La mise à disposition de logements abordables et accessibles dans la communauté, l’accès aux services publics, l’aide à la personne et le soutien par les pairs sont essentiels au processus de désinstitutionnalisation.
La désinstitutionnalisation vise également à prévenir l’institutionnalisation à l’avenir, en veillant à ce que les enfants puissent grandir avec leur famille et aux côtés de leurs voisin·es et ami·es dans la communauté au lieu d’être séparé·es dans des établissements de soins.
La désinstitutionnalisation n’est pas possible sans le développement de services et de soutiens communautaires qui permettent aux personnes handicapées de vivre de manière indépendante et d’être incluses dans la communauté.
Le développement de services communautaires nécessite une approche à la fois politique et sociale, et consiste en des mesures visant à rendre tous les services publics, tels que le logement, l’éducation, les transports, les soins de santé disponibles et accessibles aux personnes handicapées dans des structures ordinaires.

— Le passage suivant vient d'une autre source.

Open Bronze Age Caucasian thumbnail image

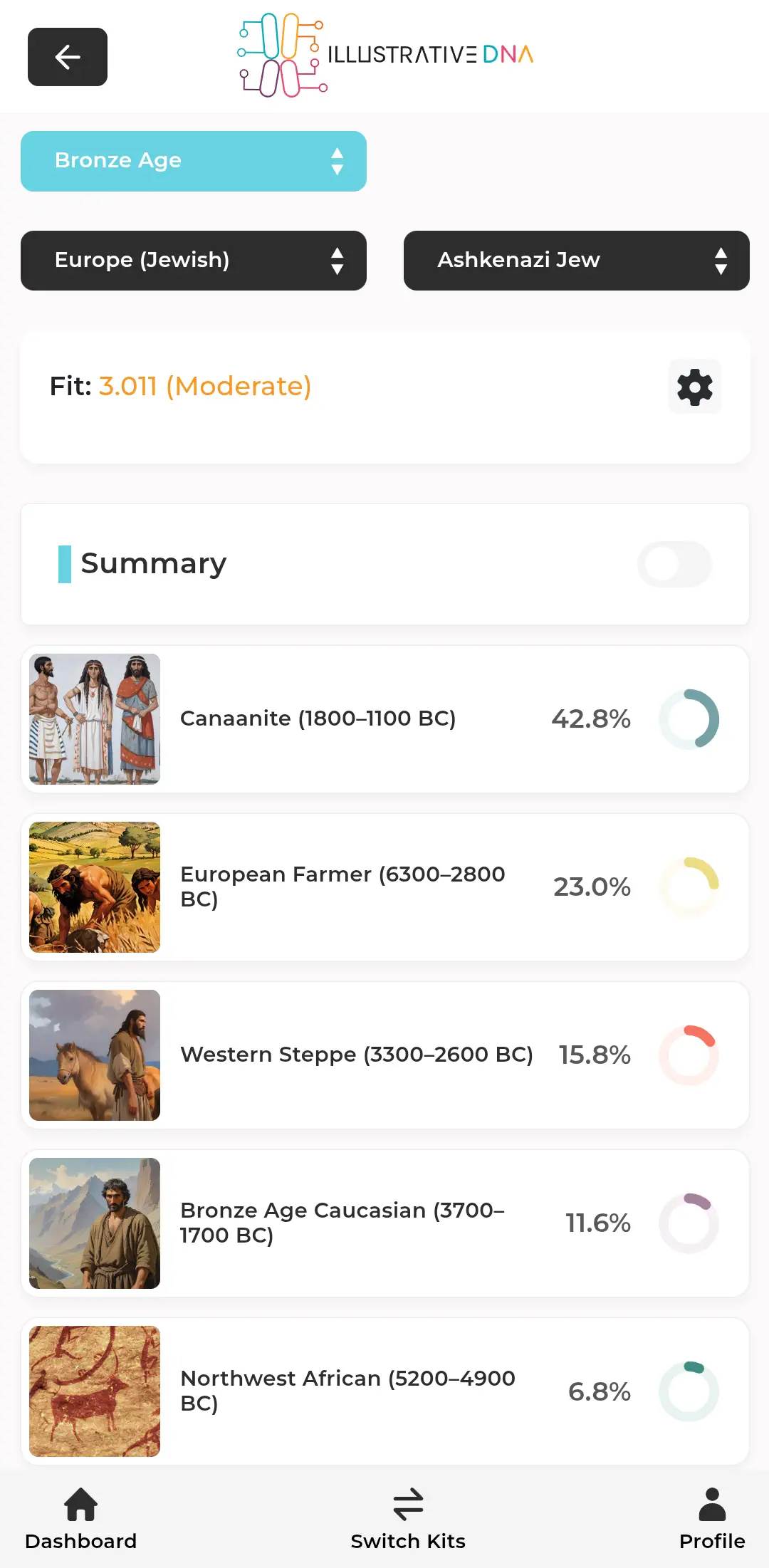pyautogui.click(x=95, y=1223)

Les personnes handicapées doivent pouvoir accéder aux services et aux opportunités ordinaires pour vivre en tant que citoyen·nes à part entière. Des services communautaires devraient être mis en place afin d’éliminer le besoin de services spéciaux et séparés, tels que les institutions résidentielles, les écoles spécialisées, les hôpitaux de longue durée pour les soins de santé, le besoin de transports spéciaux (parce que les transports ordinaires sont inaccessibles), etc.

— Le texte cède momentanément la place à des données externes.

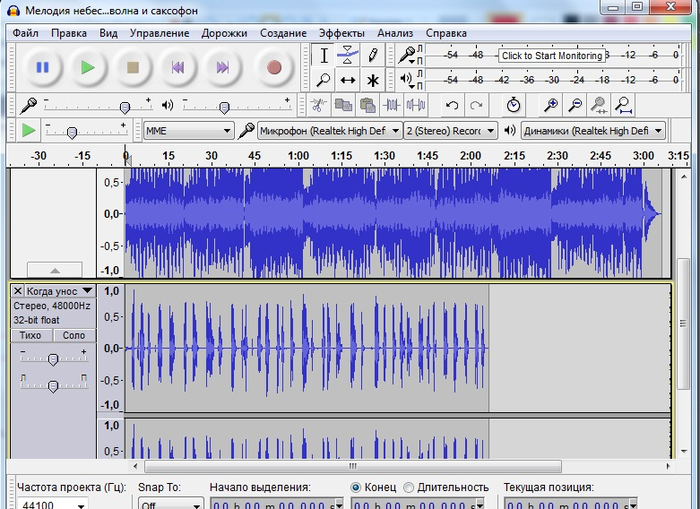Screen dimensions: 700x509
Task: Zoom in with the magnifier plus icon
Action: coord(550,105)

Une transformation systémique
La Convention des Nations unies relative aux droits des personnes handicapées (CDPH) exige des États qu’ils adoptent une stratégie et un plan d’action concrets en faveur de la désinstitutionnalisation. Il s’agit d’un processus qui nécessite une transformation systémique, notamment «la fermeture des institutions et la suppression des réglementations institutionnalisantes dans le cadre d’une stratégie globale, ainsi que la mise en place d’une série de plans de transition individualisés et de services de soutien inclusifs assortis de budgets et de calendriers».
La désinstitutionnalisation nécessite une approche coordonnée et intergouvernementale «qui garantisse des réformes, des budgets et des changements d’attitude appropriés à tous les niveaux et dans tous les secteurs du gouvernement, y compris dans les autorités locales».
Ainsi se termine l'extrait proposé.